Collaboration, Revisioning Drives Plans for UCC Crossroad Child and Family Services

The United Church of Christ’s Crossroad Child and Family Services in Fort Wayne, Ind., may soon have a new look and feel to it, and increased services for families and children.

In addition to the purchase of some of the Crossroad land by Byron Health Center, also in Fort Wayne, the Crossroad campus has submitted conceptual redevelopment plans for the agency’s 135-year-old campus to the Fort Wayne Planning Commission.

“They are plans as to what we might like to do in the future as we look to expand in the future,” Randall J. Rider, president and CEO, told the Journal Gazette. The plans include no timetable or cost estimate at this time.

The application included blueprints showing three new buildings plus additional parking. The buildings include a 10,000-square-foot dormitory, a 13,750-square-foot administrative support and outpatient treatment facility, and a “future building” of 5,000 square feet.

To make room for the new construction, four current buildings would be torn down: a treatment residence; a building to house staff offices and a dining room; a cottage used by the former superintendent; and a building currently not in use.

The plans also call for the repurposing of some of the land, including the space used for a swimming pool closed years ago, which would become a new dining area and community meeting space, said Rider to the newspaper.

Crossroad Academy, the alternative school for some 75 children and youth, will remain in its current building, he added.

“Our history is we were an orphanage and then a children’s home before becoming a treatment center, and we found (some of) our buildings weren’t sufficient for children with significant emotional issues. So we are going to remove those and build buildings that are more suitable,” Rider said.

Byron Health Center earlier had announced plans to purchase about 15 acres at the southern end of the approximately 40-acre Crossroad campus in order to relocate there. The center serves adults who require long-term assisted living or skilled nursing as a result of traumatic brain injury, intellectual disability, Huntington’s disease or various dementias. Rider told the Journal Gazette that he envisions the campus renovation as part of a developing “treatment corridor for people with special needs.”

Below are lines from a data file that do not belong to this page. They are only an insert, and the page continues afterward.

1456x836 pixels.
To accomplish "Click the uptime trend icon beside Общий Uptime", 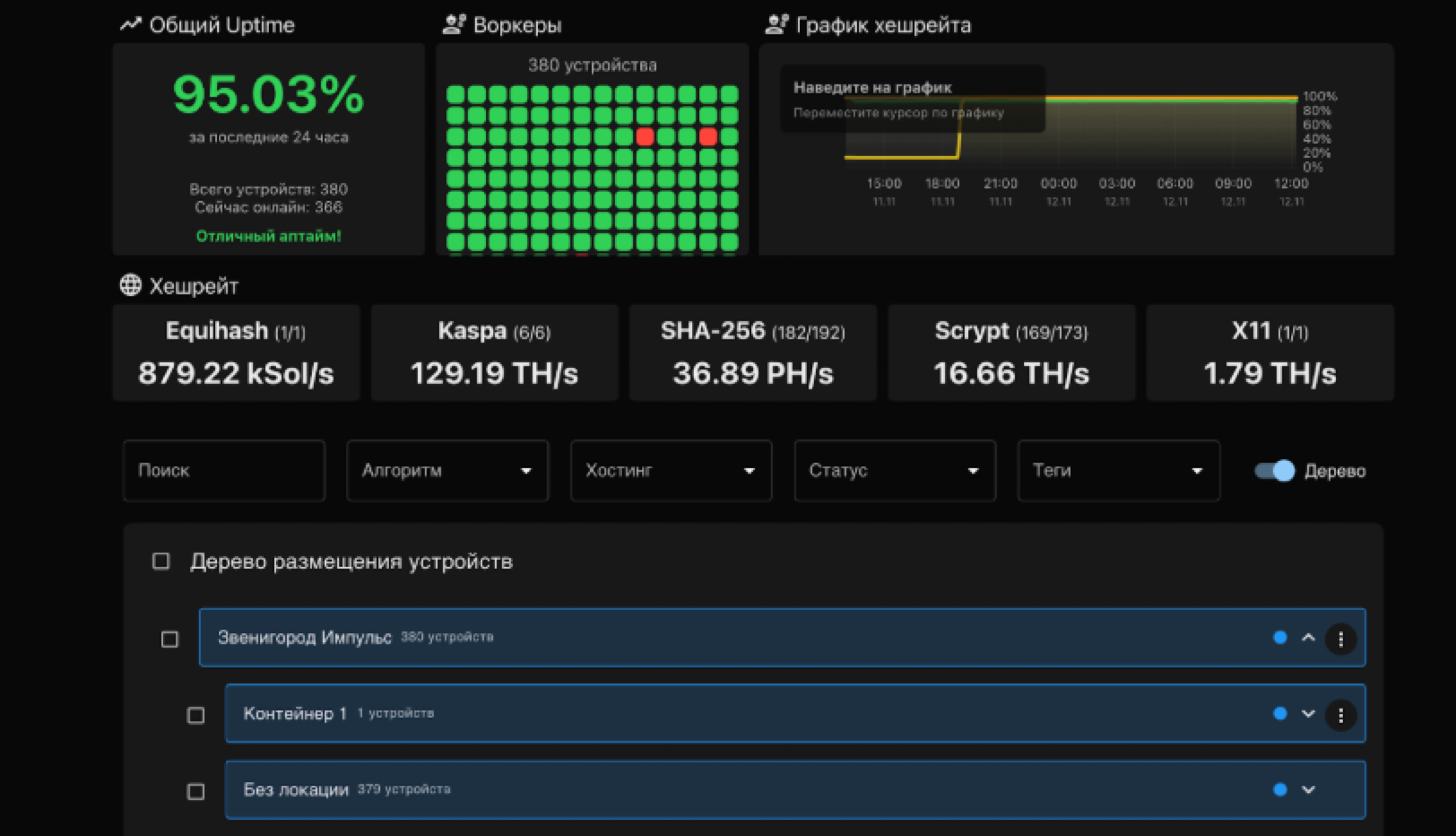I will (131, 24).
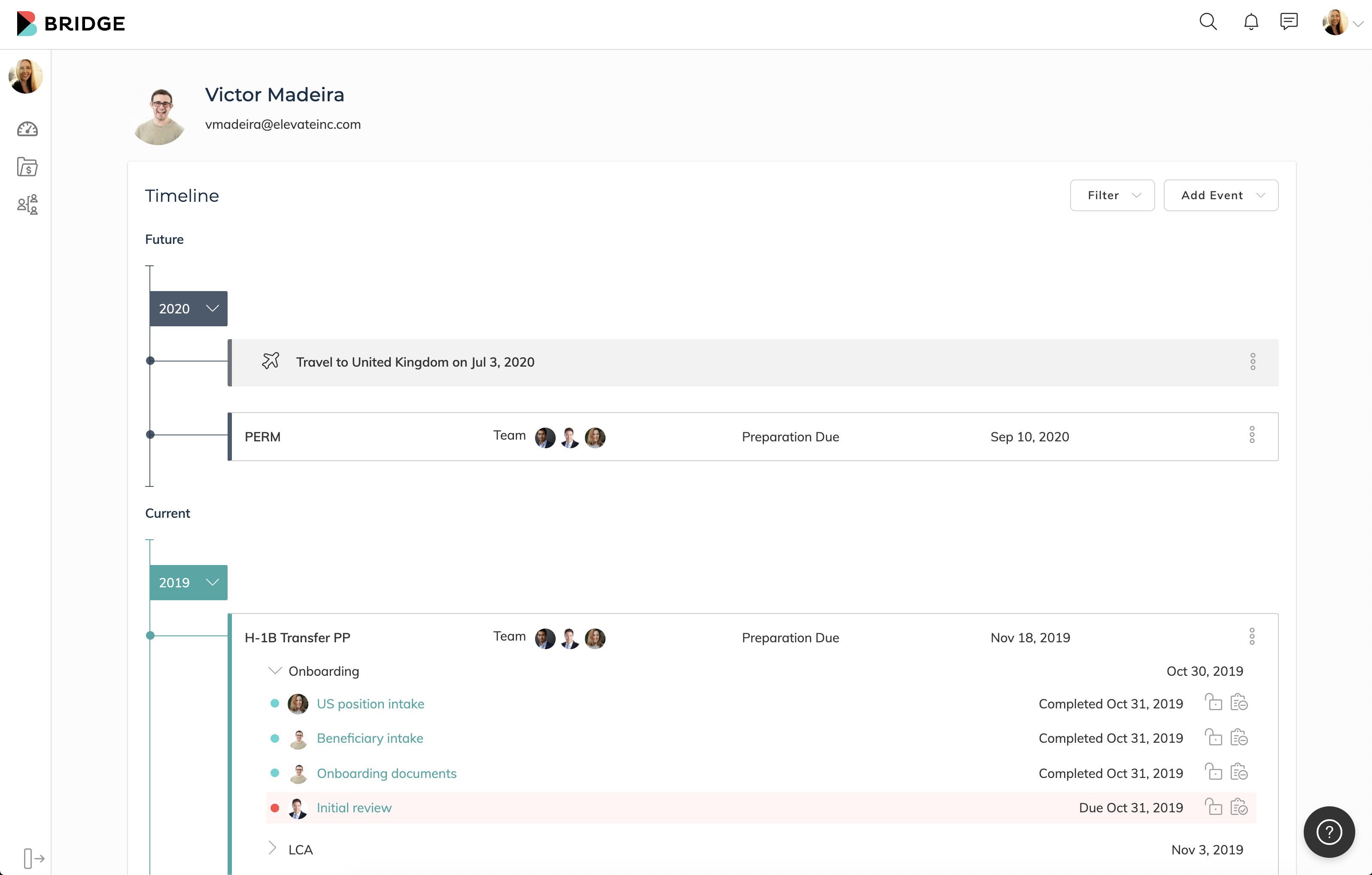Open notifications bell
1372x875 pixels.
click(x=1250, y=22)

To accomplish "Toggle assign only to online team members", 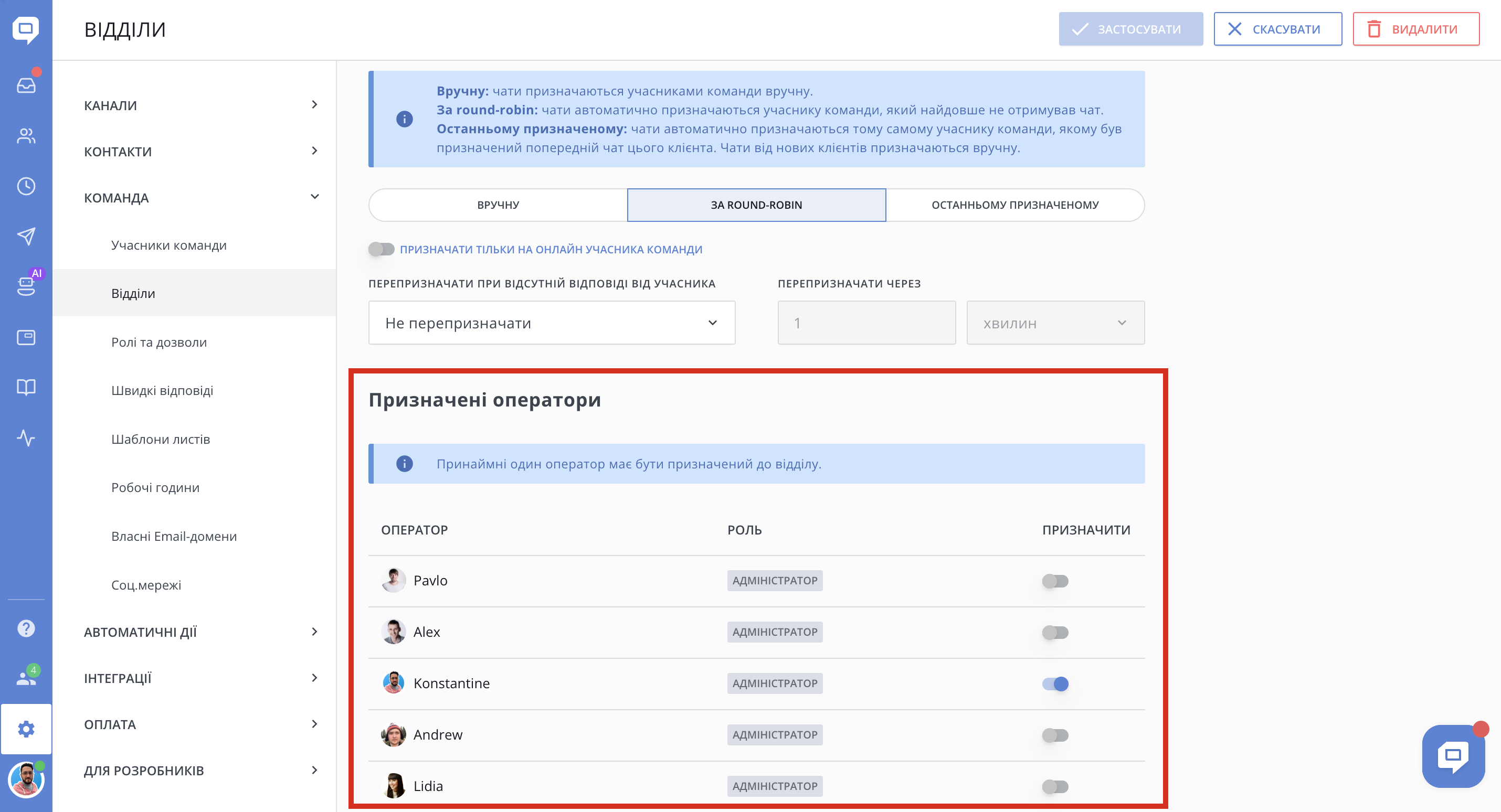I will coord(381,249).
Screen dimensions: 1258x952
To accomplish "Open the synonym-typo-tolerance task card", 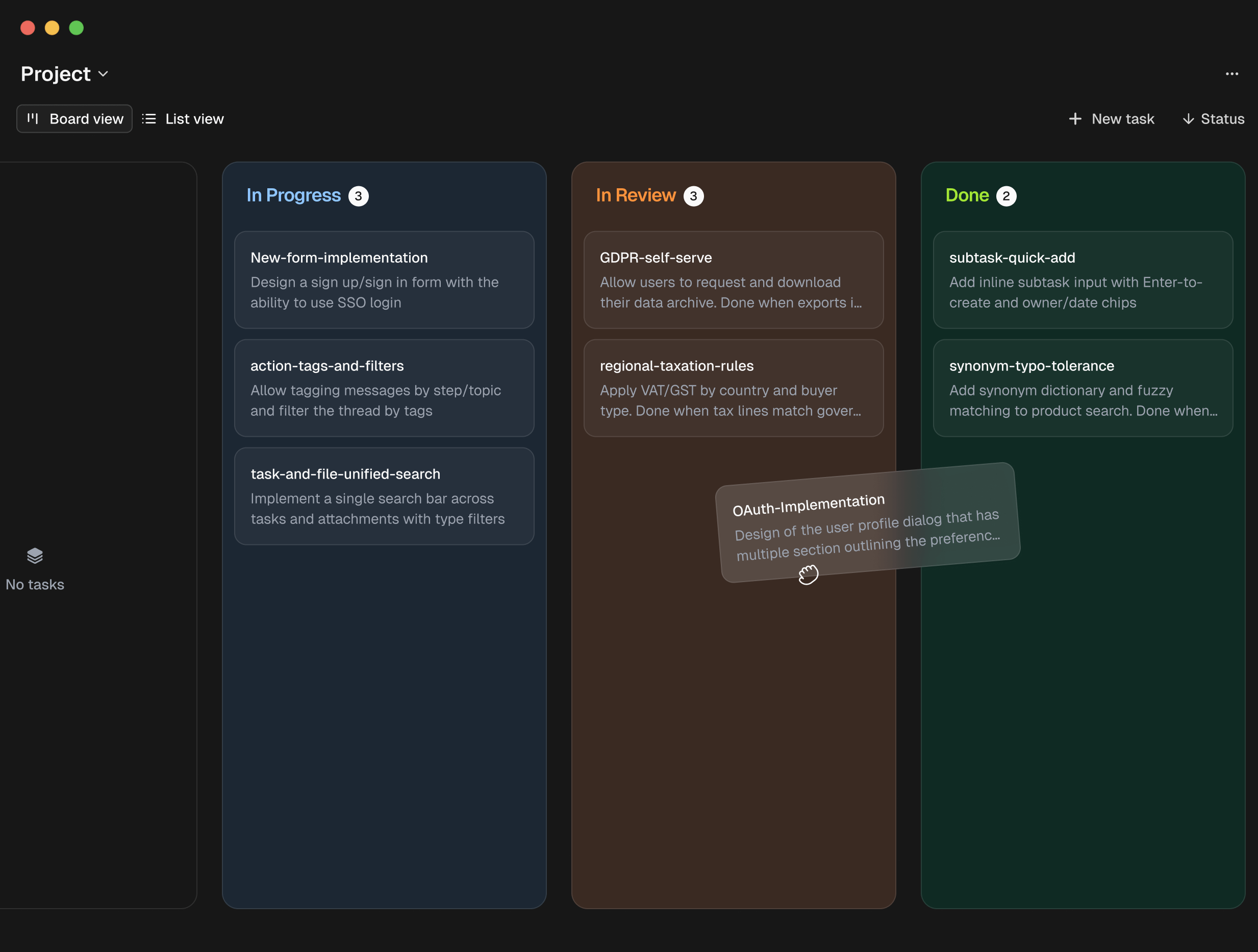I will pos(1083,388).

In a statement in Crossroad’s annual report for 2015-16, Rider said “a significant reversal” was occurring in the need for intensive residential treatment for children related to trauma from parents’ drug addiction. “Today, every operational bed at Crossroad is occupied, and every residential living unit has a very long waiting list,” he wrote then.

He added the agency was committed to building staff — currently at about 110, services and facilities “to help us meet as much of that need as we possibly can.”